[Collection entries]
+++++
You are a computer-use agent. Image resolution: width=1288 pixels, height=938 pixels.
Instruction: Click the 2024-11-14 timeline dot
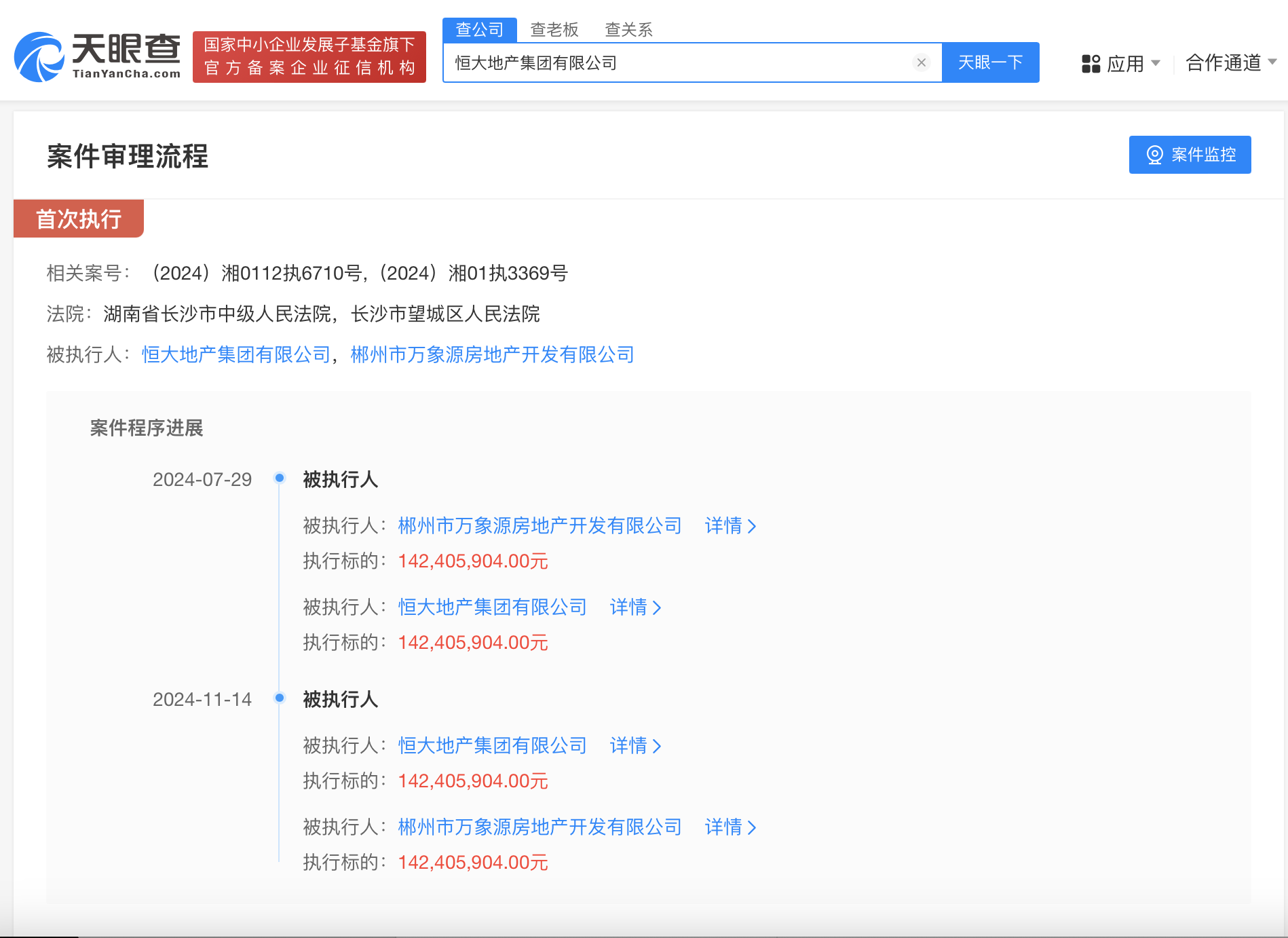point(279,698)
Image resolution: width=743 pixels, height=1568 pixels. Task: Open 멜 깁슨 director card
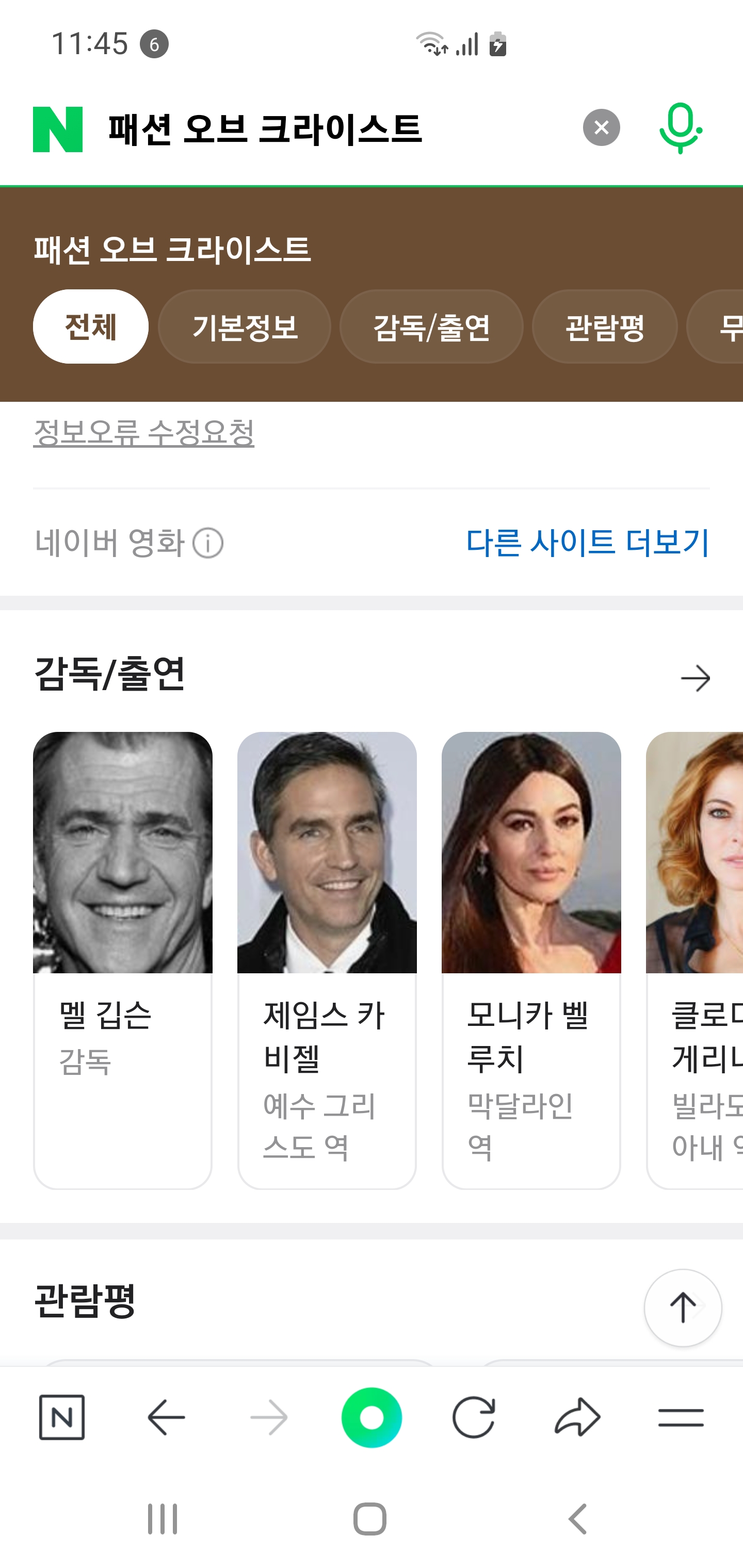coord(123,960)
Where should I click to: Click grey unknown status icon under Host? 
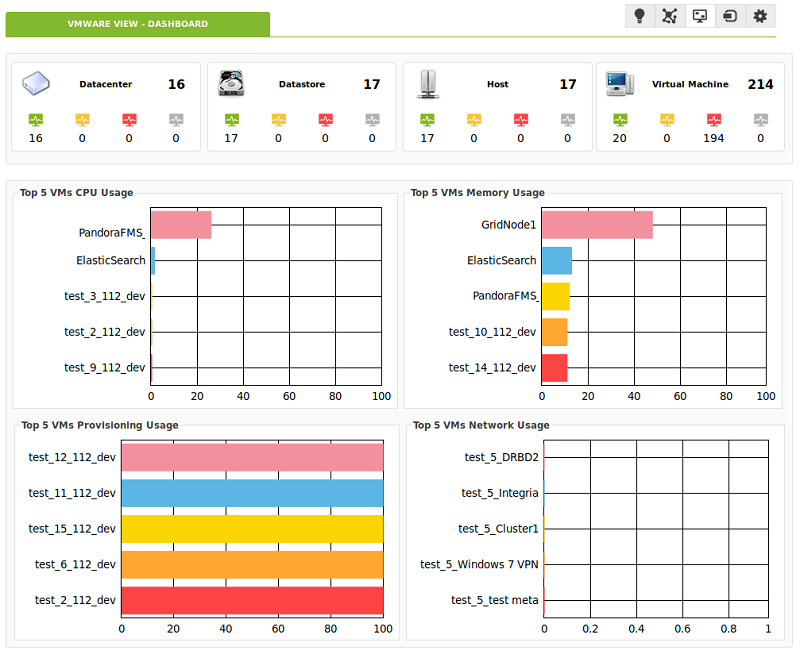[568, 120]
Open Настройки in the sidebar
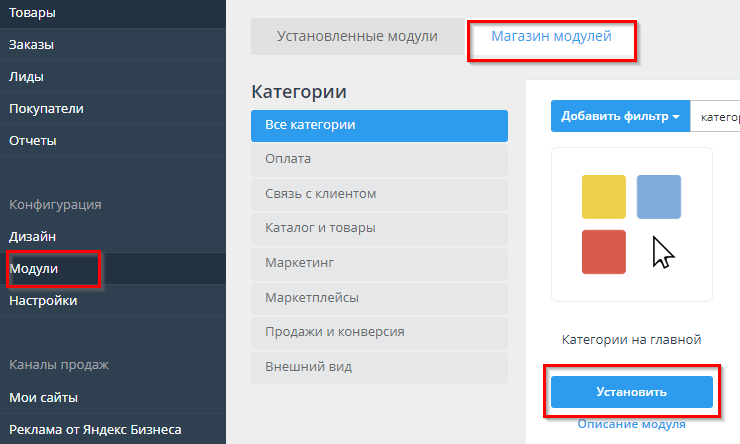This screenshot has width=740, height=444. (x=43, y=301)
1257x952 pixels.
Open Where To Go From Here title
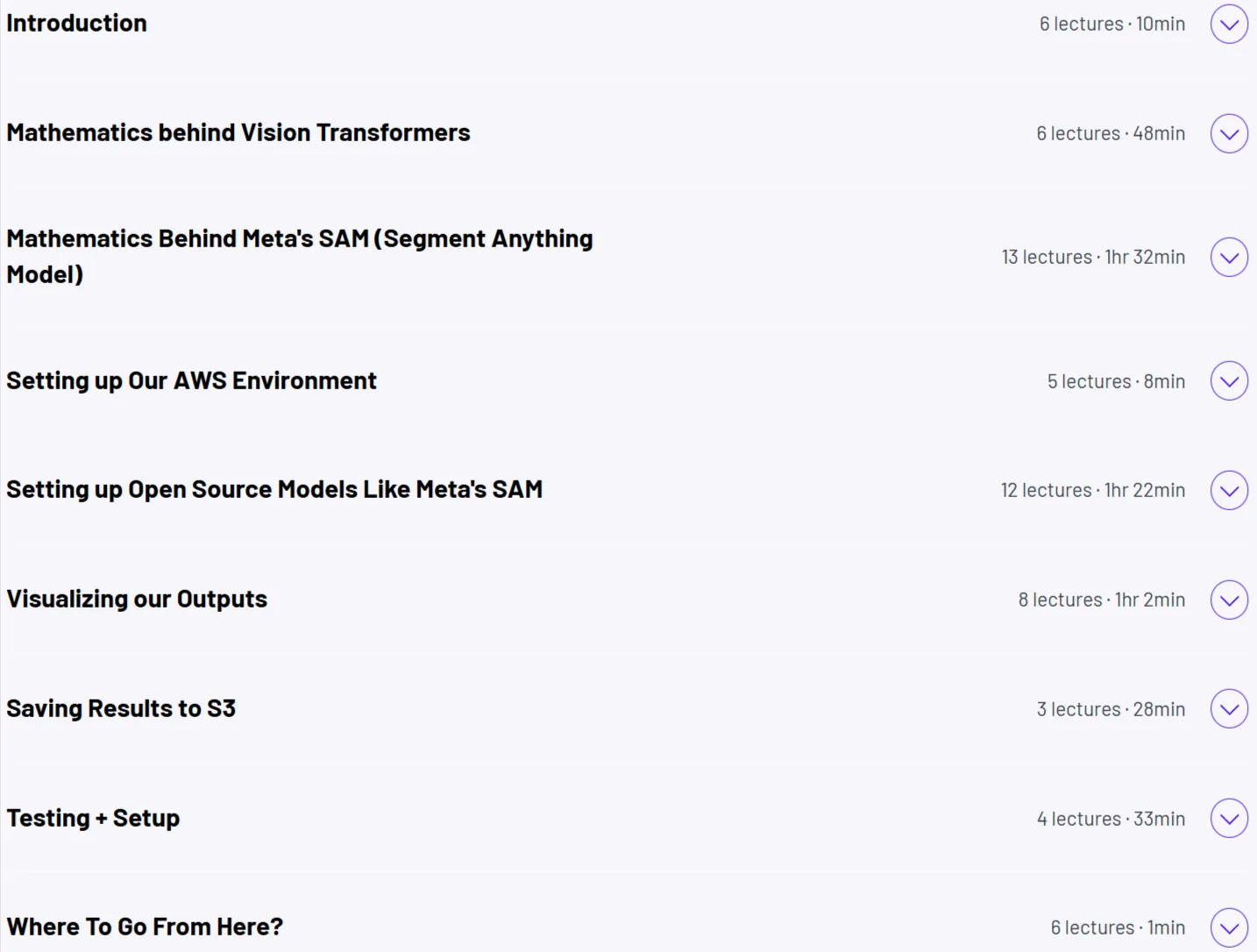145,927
+++++
The response must repeat all the lines above exactly and include no pictures.

You are a computer-use agent. Image resolution: width=1288 pixels, height=938 pixels.
Instruction: Click the 2024-11-14 timeline dot
point(279,698)
Image resolution: width=743 pixels, height=1568 pixels. Task: Open 멜 깁슨 director card
coord(123,960)
Where should I click to: Click grey unknown status icon under Host? 
[568, 120]
Open Настройки in the sidebar
This screenshot has width=740, height=444. (x=43, y=301)
1257x952 pixels.
Open Where To Go From Here title
145,927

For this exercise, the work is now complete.